Hey, when you buy a new car that comes with a turbo installed from the factory, do you have to buy premium gas to avoid knocking and pinigng? Or can you get away knock and ping free on 87 ocatane stuff?

-Nick


----------



## barnoun (May 7, 2002)

I think it varies with what the manufacturer recommends, since they tune it for whatever gas they want the consumer to use. I'd still get premium though, since it's just a better fuel.


----------



## stealthb14 (Apr 30, 2002)

Nick,

I have no clue about turbos, but I'm going to move this thread to our forced induction forum. 

-Sam


----------



## sentrastud (May 3, 2002)

stealthb14- sorry, i should have posted it there in the first place. wasnt thinking...

Im just curious, because if they can get turbos to run on 87 octane without knocking and pinging, then how can i do the same kinda thing on my vehicle if i was to turbo it??

-Nick


----------



## nak1 (May 17, 2002)

*i may be way off base here....*

but im pretty sure it has to do with the compression. the lower the compression the factory uses on their ride the lower the gas can be..... but dont quote me on that.


----------



## Nismo Skyline (May 2, 2002)

Any current production car that's out there made by Nissan has a knock sensor, regardless of turbo or not. The tune the ignition and fuel mapping around 91 octane fuel for best performance and fuel economy. They can run more ignition advance and slightly leaner.

Now when you put 87 octane into the car, the knock sensor is going to tell the ECU to retard timing.

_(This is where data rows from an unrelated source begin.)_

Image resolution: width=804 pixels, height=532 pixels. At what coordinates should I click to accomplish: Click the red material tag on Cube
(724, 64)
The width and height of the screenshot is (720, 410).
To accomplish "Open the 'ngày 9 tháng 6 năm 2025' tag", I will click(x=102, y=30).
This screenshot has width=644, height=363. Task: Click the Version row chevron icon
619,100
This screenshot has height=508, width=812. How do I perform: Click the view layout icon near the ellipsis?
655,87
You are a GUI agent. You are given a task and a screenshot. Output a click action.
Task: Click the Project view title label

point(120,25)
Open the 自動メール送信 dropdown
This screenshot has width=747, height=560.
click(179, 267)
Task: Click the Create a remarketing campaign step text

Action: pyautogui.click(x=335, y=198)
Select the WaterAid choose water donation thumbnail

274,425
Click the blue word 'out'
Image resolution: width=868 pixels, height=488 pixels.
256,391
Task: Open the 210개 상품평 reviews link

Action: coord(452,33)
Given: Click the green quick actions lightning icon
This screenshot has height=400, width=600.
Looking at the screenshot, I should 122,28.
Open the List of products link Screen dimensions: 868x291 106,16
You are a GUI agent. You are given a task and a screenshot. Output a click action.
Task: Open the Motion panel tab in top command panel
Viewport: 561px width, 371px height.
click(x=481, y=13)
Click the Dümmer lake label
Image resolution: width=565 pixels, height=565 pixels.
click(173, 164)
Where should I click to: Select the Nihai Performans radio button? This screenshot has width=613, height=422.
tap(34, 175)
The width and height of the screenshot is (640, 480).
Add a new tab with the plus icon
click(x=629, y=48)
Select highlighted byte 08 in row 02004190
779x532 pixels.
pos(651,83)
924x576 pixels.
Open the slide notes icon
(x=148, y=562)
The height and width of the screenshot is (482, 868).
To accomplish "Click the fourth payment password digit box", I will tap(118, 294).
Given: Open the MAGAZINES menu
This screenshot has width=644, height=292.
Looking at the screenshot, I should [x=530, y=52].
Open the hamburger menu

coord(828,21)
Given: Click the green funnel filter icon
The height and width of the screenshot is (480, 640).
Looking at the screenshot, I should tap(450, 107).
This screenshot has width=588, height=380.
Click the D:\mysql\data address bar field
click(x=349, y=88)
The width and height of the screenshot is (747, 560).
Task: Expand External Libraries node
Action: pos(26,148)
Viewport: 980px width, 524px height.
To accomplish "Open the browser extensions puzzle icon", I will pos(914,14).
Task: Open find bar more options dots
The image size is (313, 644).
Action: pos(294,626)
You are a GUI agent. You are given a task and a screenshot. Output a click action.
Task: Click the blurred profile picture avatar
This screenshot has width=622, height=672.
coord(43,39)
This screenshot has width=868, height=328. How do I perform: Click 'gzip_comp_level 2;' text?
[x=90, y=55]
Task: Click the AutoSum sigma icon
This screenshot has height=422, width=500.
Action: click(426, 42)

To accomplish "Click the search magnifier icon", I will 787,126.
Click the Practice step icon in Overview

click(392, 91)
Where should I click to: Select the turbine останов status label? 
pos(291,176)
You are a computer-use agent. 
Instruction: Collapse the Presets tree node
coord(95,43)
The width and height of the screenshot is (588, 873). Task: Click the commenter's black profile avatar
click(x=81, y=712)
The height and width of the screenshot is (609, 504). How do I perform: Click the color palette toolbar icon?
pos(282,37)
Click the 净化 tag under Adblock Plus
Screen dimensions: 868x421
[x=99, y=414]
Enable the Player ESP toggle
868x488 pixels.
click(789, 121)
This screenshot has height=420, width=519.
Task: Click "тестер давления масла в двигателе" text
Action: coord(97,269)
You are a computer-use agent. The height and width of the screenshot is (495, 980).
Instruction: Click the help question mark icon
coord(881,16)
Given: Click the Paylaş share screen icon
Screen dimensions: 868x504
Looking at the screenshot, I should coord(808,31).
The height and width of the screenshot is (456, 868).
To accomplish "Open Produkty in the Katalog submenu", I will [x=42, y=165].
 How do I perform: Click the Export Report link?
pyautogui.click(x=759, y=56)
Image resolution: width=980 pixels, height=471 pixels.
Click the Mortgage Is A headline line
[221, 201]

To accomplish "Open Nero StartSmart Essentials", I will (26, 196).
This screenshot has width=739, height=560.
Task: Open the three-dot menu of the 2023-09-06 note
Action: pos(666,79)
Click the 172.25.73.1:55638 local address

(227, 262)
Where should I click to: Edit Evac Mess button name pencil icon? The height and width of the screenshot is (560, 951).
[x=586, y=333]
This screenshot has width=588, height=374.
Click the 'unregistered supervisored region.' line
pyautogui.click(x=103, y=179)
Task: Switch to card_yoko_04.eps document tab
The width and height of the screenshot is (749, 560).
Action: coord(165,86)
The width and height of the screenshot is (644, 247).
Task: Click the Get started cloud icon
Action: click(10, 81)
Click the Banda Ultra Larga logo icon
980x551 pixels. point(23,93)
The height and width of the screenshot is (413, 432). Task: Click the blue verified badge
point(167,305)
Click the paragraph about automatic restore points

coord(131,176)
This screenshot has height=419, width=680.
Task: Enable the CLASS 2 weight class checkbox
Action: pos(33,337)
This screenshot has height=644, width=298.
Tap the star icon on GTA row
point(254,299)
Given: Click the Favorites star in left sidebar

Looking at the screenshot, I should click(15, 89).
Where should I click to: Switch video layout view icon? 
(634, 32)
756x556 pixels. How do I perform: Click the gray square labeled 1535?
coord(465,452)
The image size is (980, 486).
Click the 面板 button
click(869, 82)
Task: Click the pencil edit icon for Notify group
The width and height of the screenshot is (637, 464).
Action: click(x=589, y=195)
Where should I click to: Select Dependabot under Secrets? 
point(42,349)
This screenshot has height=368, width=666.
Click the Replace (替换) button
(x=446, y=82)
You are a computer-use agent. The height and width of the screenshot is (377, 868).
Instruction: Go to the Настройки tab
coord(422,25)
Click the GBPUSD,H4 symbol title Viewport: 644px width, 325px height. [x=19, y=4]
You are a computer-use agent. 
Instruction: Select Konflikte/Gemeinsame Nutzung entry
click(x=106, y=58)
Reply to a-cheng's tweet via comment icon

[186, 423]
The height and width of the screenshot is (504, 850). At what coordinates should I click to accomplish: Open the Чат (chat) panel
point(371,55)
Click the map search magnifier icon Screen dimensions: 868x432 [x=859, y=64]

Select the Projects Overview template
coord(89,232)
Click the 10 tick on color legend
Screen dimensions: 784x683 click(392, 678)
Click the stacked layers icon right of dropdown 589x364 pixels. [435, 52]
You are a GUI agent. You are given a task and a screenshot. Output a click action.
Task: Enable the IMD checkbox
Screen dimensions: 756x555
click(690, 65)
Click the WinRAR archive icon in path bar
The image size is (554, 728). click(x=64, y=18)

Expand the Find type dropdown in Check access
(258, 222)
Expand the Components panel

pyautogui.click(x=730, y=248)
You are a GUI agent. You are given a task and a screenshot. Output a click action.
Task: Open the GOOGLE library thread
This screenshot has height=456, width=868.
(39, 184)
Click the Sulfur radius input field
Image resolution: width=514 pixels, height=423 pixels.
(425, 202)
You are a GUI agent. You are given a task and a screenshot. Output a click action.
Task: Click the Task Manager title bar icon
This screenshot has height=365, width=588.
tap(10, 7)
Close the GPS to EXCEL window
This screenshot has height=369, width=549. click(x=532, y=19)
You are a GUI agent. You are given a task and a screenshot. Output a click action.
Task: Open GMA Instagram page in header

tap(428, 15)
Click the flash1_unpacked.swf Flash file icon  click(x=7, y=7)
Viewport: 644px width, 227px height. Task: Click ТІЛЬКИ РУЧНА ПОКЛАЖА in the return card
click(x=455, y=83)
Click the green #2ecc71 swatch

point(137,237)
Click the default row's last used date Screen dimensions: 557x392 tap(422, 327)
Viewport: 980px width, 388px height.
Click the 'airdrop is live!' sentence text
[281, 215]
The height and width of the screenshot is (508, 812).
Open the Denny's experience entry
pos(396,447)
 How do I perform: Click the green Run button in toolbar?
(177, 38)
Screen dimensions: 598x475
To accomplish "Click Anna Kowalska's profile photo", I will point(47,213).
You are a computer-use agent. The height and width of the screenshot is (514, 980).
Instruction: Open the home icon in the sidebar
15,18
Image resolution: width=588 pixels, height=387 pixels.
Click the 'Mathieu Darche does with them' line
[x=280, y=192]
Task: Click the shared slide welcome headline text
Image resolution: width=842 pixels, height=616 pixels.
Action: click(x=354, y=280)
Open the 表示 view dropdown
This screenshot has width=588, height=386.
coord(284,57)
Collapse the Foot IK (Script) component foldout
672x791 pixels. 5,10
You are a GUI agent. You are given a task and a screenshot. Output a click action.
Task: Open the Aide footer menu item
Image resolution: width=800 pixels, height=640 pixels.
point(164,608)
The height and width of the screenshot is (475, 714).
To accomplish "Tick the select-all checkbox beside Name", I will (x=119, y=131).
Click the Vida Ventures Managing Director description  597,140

If the ECU still sees a lot of activity from the knock sensor, it will switch to a low octane map and retard the timing and richen the mixture. On a Z32 it also lowers the boost pressure. It will stay on the low octane map until you cycle the ignition switch.

Since Nissan doesn't sell and turbo cars in the US at the moment, I can't say what their recent thinking is. On Nissan's current engines it is more aggressive about switching back to the high octane map and will try to do it without cycling the key.


----------



## sentrastud (May 3, 2002)

so if i was to start using 91 octane gas, then the enigne would actually advance timing a bit? And make more power? I dunno, maybe i should stop buying the 87 octane water, i get now.

-Nick


----------



## Nismo Skyline (May 2, 2002)

you should use what the O/M recommends. If it says 87, then run 87 and you are fine. If it says 87 and you run 91, you won't get any benefit. If you run 91 and advance the ignition timing 3-5 degrees, then you will take advantage of the 91 octane and pickup some HP. If you run the 91 and change nothing, then you are wasting money if the O/M doesn't recommend it.


----------



## Guest (Jul 22, 2002)

I have to backup what Nismo Skyline said. I bought a WRX last year. O/M said to run 91 and up, anything less could damage the engine. Of course we all know the damage would be from detonation. Sometimes the O/M will specify, something like "for best performance use only 89-91 octane unleaded gasoline", or it might say use only 91+ octane. On some engines, mostly N/A, it won't make much difference in performance if you don't follow what the O/M says. But in other engines, it can be crucial. More so with any engine that happens to be turbo or super charged


----------



## bahearn (Jul 15, 2002)

Octane requirement is set by the engine design. Turbo engines can easily enter detonation conditions, so they are usually spec'ed for high octane. Turbo versions of an N/A engine generally use lowered compression and less aggressive cams to stay out of detonation. More sophisticated set-ups will use timing and fuel flow adjustments as well as intercoolers and some sort of anti-detonation fluid.


----------